C’est une collaboration entre les hôpitaux Antoine-Béclère, à Clamart, et Necker, à Paris, qui a permis la naissance du premier « bébé-médicament ». Les équipes du Pr René Frydman – déjà concepteur du premier « bébé-éprouvette » français en 1982 – et celles du Pr Arnold Munnich, chef du département de génétique médicale de l’hôpital Necker, ont mené à bien cette première médicale.

Les parents d’Umut-Talha ont déjà un garçon et une fille atteints de bêtathalassémie, une maladie génétique grave. La petite fille doit subir des transfusions mensuelles pour survivre. Le couple, qui souhaitait avoir un troisième enfant qui ne soit pas atteint de la bêtathalassémie, a été adressé à l’hôpital Béclère par un hématologue de Lyon. Avec l’objectif de concevoir un enfant non seulement indemne de la maladie mais aussi compatible avec la petite fille malade : les cellules souches prélevées sur le sang du cordon ombilical du bébé né le 26 janvier vont en effet permettre une greffe qui pourrait sauver sa sœur. Cette technique dite du « bébé-médicament » avait été autorisée, à titre expérimental, par la loi de bioéthique de 2004 et par le décret du 23 décembre 2006.

Le projet de révision de la loi de bioéthique adopté par les députés le 15 février 2011 pérennise cette technique. Lors des débats au Sénat, un amendement visant à supprimer celle-ci et un autre voulant la limiter à une expérimentation jusqu’en 2016 ont été repoussés. Finalement, les sénateurs ont seulement ajouté une nuance au texte, autorisant ce procédé « sous réserve d’avoir épuisé toutes les possibilités offertes (…)? » – évoquant notamment les banques de sang de cordon. A l’heure où nous publions ces lignes, le « bébé-médicament » – terme auquel nombre d’experts préfèrent l’expression de « bébé du double espoir » – est donc entériné par les parlementaires.

CONTRE

JEAN-MARIE LE MÉNÉ,PRÉSIDENT DE LA FONDATION JÉRÔME-LEJEUNE*

« Je trouve aberrant que le monde politique applaudisse face à cet événement, sans voir qu’il s’agit d’une mise en scène médiatique, orchestrée au moment des débats sur la révision des lois de bio-éthique…

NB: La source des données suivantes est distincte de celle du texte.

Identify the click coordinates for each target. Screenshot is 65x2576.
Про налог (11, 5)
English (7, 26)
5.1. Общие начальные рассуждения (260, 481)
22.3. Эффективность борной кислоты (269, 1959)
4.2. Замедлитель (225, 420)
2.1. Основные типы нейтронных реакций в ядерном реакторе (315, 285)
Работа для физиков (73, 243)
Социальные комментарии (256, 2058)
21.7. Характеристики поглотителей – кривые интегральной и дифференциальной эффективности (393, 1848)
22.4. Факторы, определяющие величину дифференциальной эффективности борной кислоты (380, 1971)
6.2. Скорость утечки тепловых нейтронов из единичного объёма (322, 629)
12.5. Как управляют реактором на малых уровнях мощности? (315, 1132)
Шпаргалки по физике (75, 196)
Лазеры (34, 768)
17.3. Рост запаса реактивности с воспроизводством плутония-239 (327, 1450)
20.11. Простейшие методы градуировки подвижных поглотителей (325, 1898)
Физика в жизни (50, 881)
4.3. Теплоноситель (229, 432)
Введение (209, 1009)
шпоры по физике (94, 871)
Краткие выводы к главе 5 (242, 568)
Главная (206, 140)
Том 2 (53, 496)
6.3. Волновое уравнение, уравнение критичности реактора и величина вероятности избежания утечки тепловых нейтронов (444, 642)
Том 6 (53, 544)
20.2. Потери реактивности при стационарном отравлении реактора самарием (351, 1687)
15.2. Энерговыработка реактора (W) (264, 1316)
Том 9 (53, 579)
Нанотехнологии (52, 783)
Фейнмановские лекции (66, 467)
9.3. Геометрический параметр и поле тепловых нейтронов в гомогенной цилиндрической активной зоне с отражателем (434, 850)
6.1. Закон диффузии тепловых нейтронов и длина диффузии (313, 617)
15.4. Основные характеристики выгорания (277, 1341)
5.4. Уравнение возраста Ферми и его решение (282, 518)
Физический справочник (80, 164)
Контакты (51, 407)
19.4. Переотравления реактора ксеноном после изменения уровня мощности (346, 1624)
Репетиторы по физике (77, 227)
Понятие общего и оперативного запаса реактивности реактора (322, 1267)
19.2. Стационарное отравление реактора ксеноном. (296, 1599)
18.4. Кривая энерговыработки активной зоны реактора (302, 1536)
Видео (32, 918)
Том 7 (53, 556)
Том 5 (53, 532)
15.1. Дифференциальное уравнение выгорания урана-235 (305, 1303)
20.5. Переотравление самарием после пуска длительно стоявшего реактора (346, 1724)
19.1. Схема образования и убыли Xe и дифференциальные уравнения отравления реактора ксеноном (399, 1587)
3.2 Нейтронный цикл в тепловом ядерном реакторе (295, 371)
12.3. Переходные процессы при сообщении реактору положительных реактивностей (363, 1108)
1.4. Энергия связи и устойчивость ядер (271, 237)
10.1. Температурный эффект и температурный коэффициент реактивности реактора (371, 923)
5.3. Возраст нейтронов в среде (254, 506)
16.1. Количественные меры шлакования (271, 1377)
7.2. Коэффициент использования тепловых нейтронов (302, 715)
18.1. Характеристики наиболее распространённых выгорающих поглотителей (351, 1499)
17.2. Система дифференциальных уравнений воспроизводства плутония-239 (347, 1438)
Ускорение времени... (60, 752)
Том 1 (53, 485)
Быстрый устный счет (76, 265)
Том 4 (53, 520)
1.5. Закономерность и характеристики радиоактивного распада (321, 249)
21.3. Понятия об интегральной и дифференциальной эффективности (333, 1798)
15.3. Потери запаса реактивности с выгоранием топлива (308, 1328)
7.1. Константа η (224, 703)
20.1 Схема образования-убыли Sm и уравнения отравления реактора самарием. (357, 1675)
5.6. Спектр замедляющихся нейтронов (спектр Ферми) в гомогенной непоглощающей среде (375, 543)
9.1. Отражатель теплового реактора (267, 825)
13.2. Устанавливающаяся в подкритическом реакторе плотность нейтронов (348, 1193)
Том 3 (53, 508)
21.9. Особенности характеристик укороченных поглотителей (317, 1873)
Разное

Cette démarche n’est en rien une prouesse médicale. Il s’agit d’une double transgression : il y a deux sélections successives d’embryons humains et, au passage, une trentaine d’entre eux ont été détruits…

Ensuite, nous n’avons nullement besoin de cette procédure pour guérir un enfant malade. Il suffit de trouver des cellules compatibles dans des banques de sang de cordon ombilical. Mais pour l’heure, ces banques sont insuffisantes ; nous avons dix ans de retard en France, par absence de choix politique clair. Il faut rappeler que la technique du bébé-médicament a été introduite dans la loi de bioéthique, en 2004, contre l’avis du gouvernement de l’époque. Et surtout, la loi l’avait limitée à une période de cinq ans. Cette technique aurait dû faire l’objet d’une évaluation, avant d’être éventuellement reconduite ou arrêtée.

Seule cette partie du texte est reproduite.